Exclude the pictures and reproduce exactly the lines that run from the one holding "Screen dimensions: 1456x819" to the end of the entries below.

====== Records for the exercise ======

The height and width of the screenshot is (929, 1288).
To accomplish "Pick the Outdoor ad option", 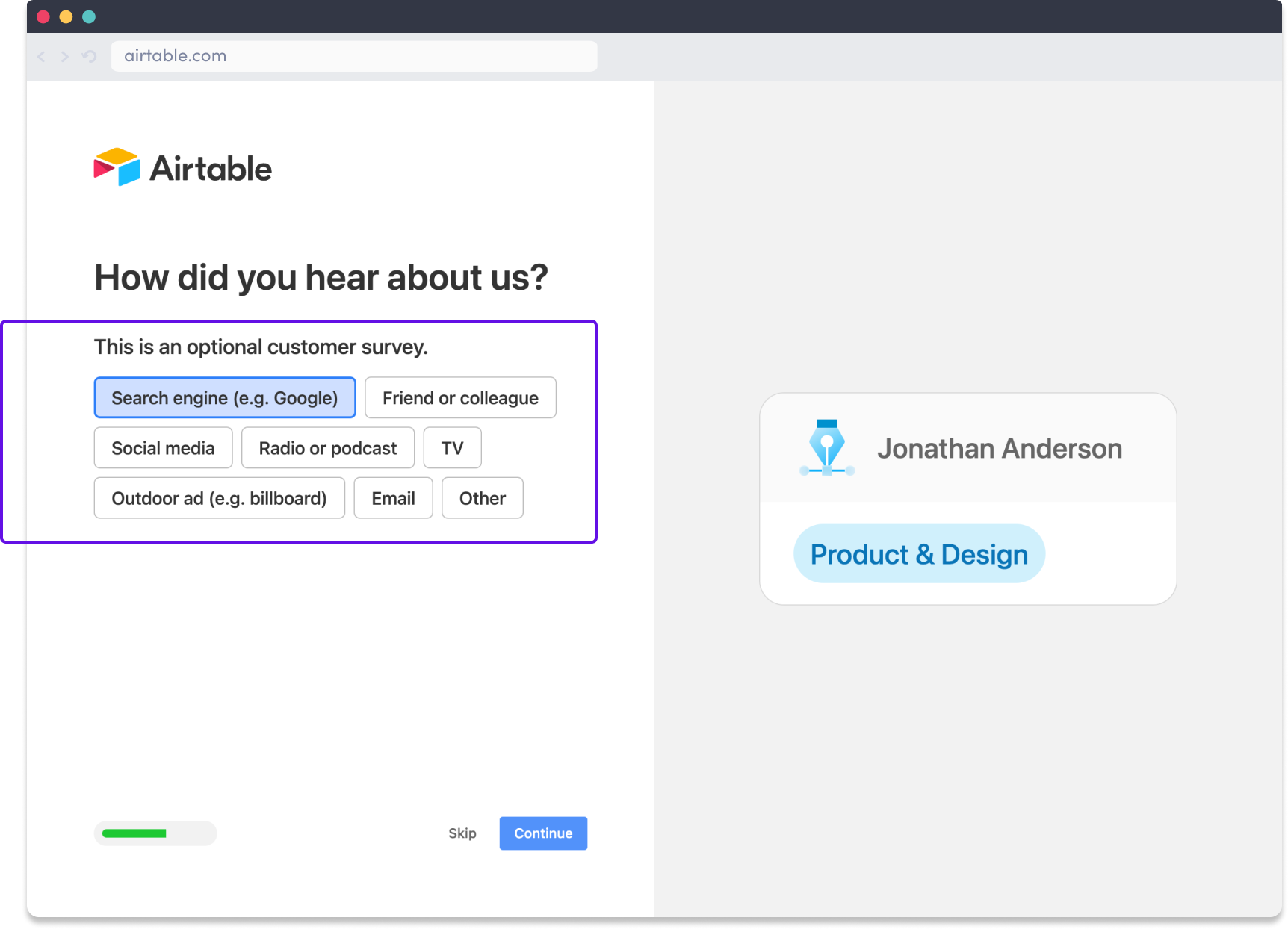I will click(219, 498).
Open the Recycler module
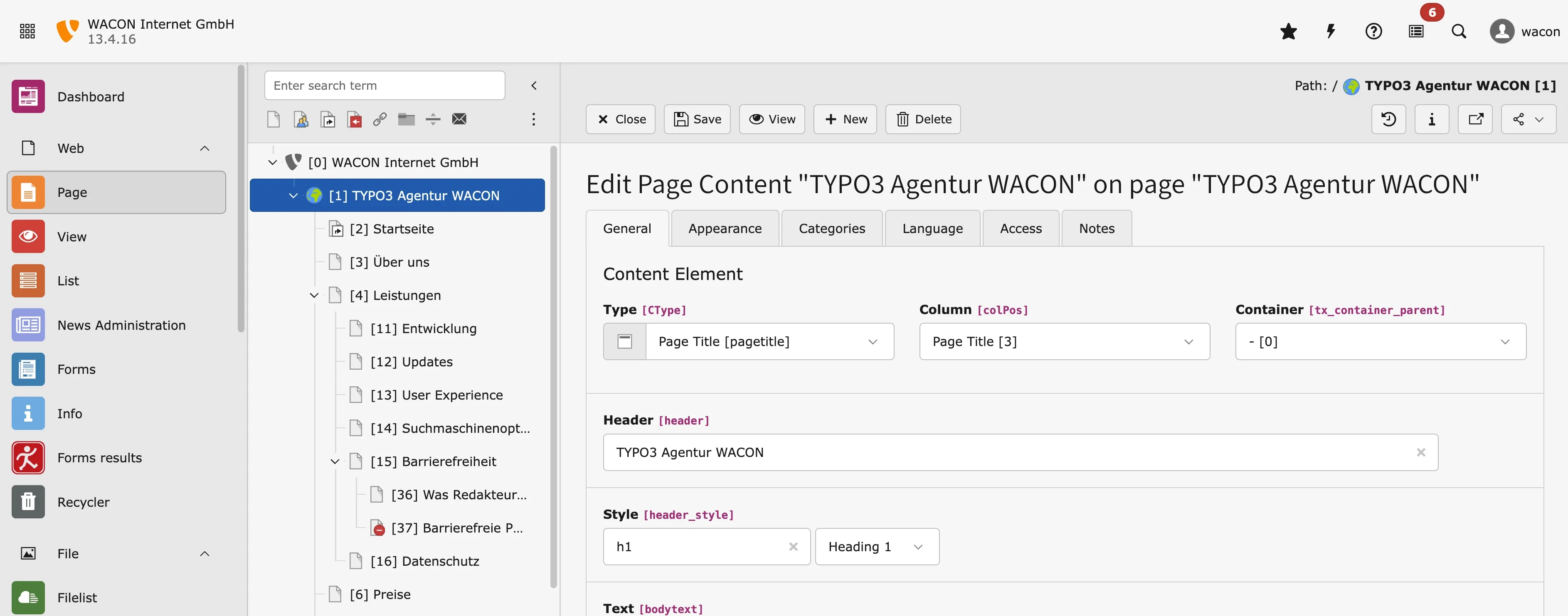This screenshot has height=616, width=1568. click(84, 502)
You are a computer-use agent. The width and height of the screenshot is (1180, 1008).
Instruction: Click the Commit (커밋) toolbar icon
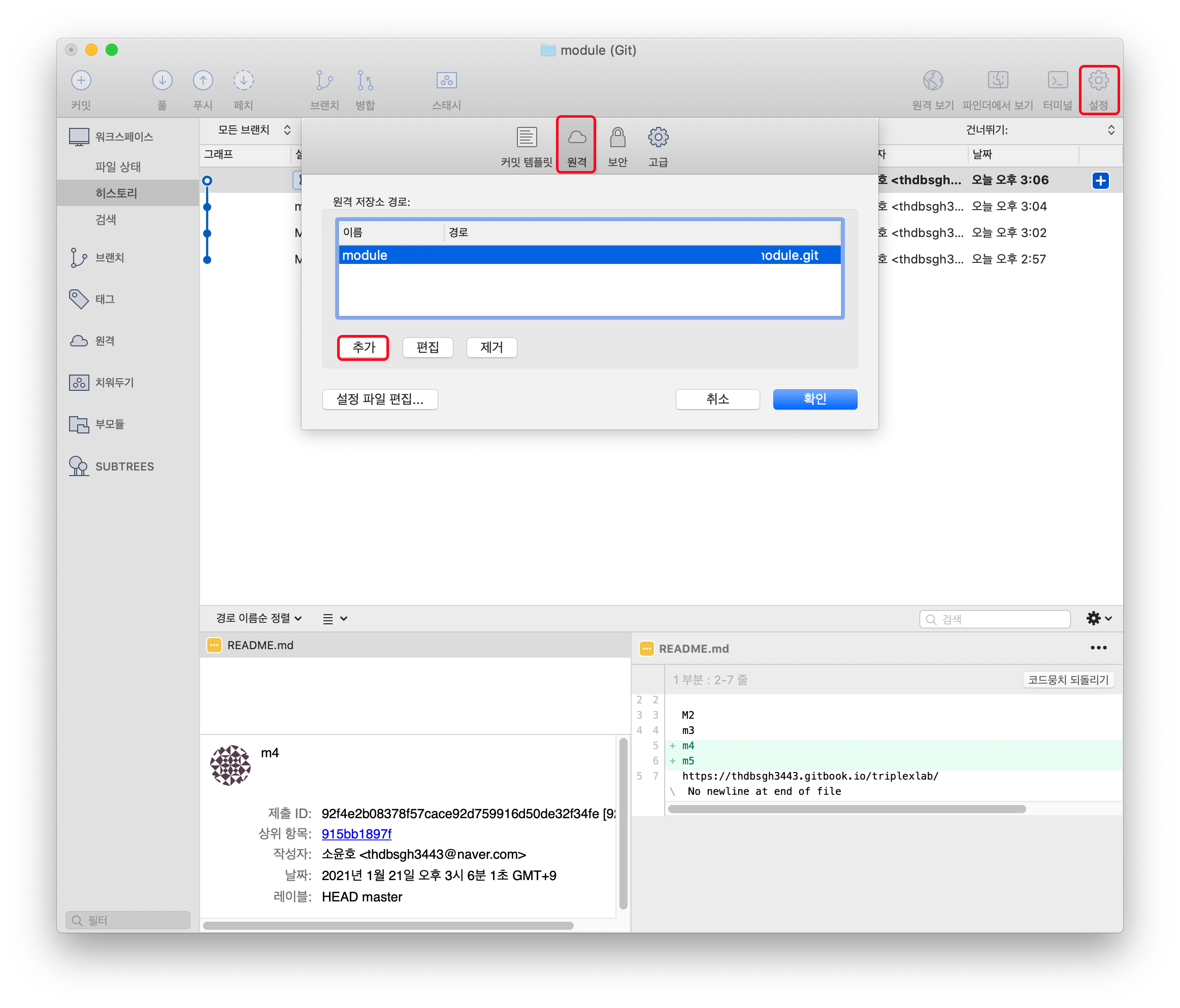[x=81, y=81]
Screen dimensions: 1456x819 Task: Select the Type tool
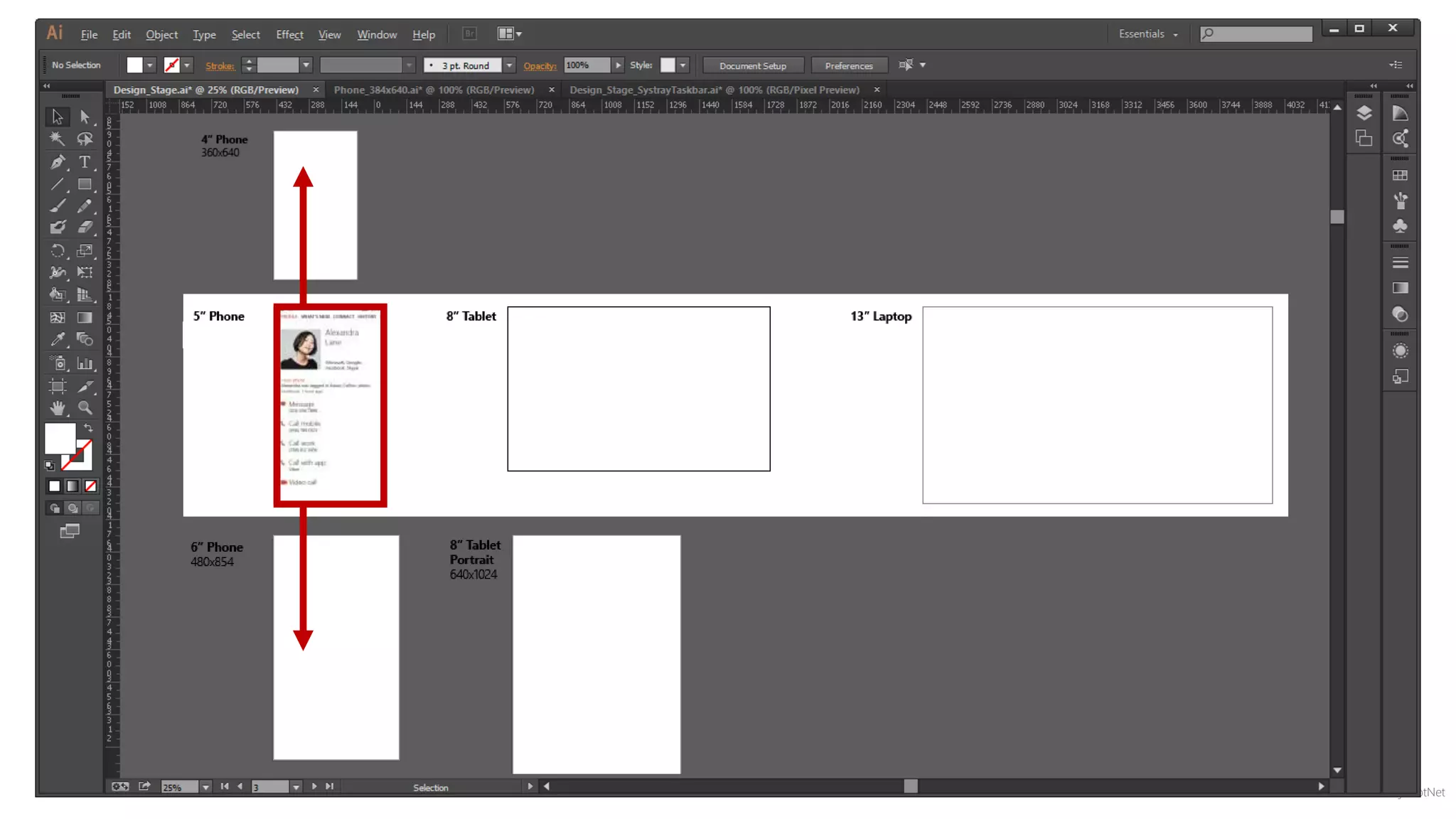[x=85, y=162]
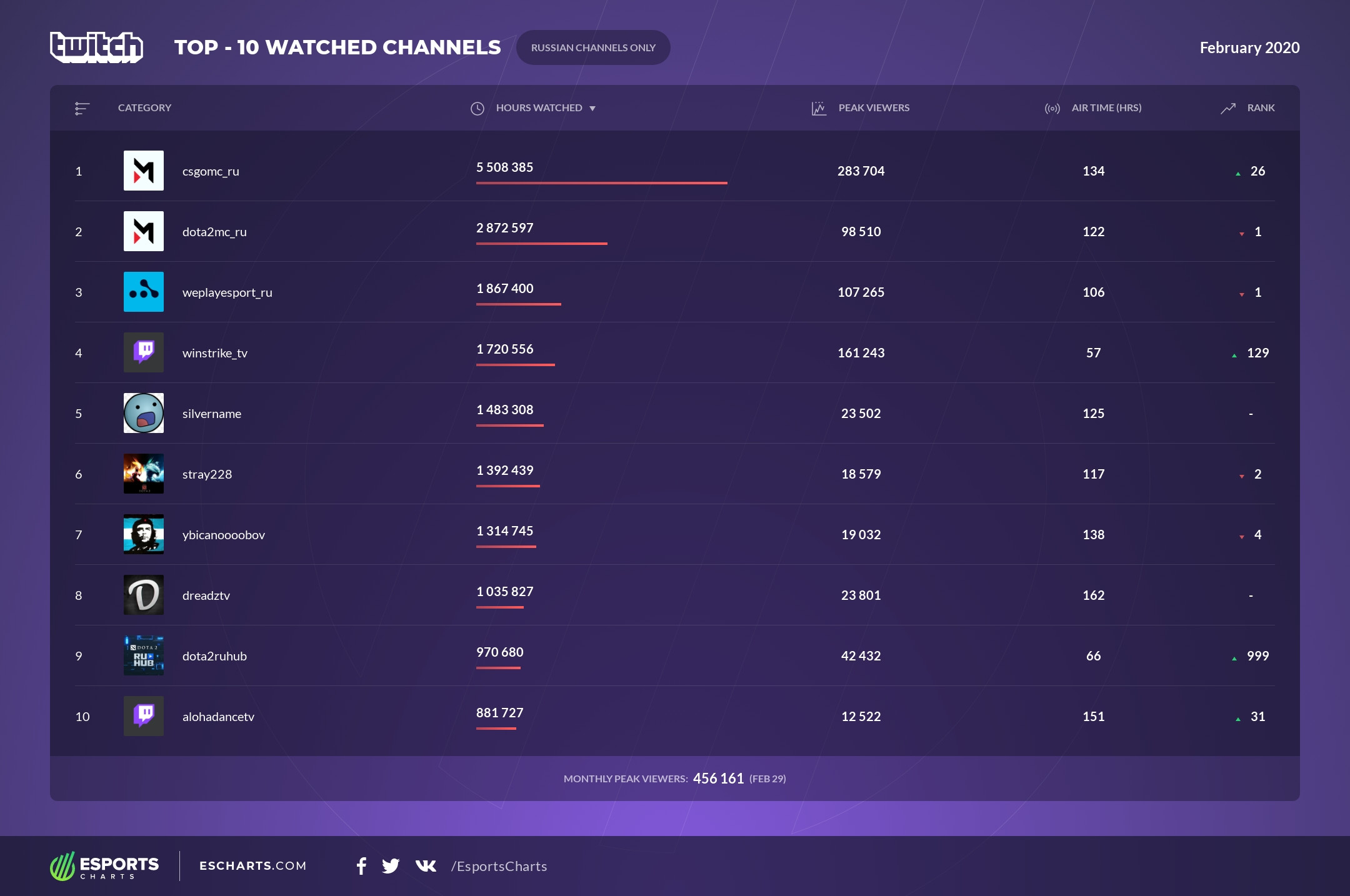Click the csgomc_ru channel avatar

point(143,171)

======

» Reply to the task:
Screen dimensions: 1456x819 Task: Select the Type tool
[x=85, y=162]
Click the csgomc_ru channel avatar

point(143,171)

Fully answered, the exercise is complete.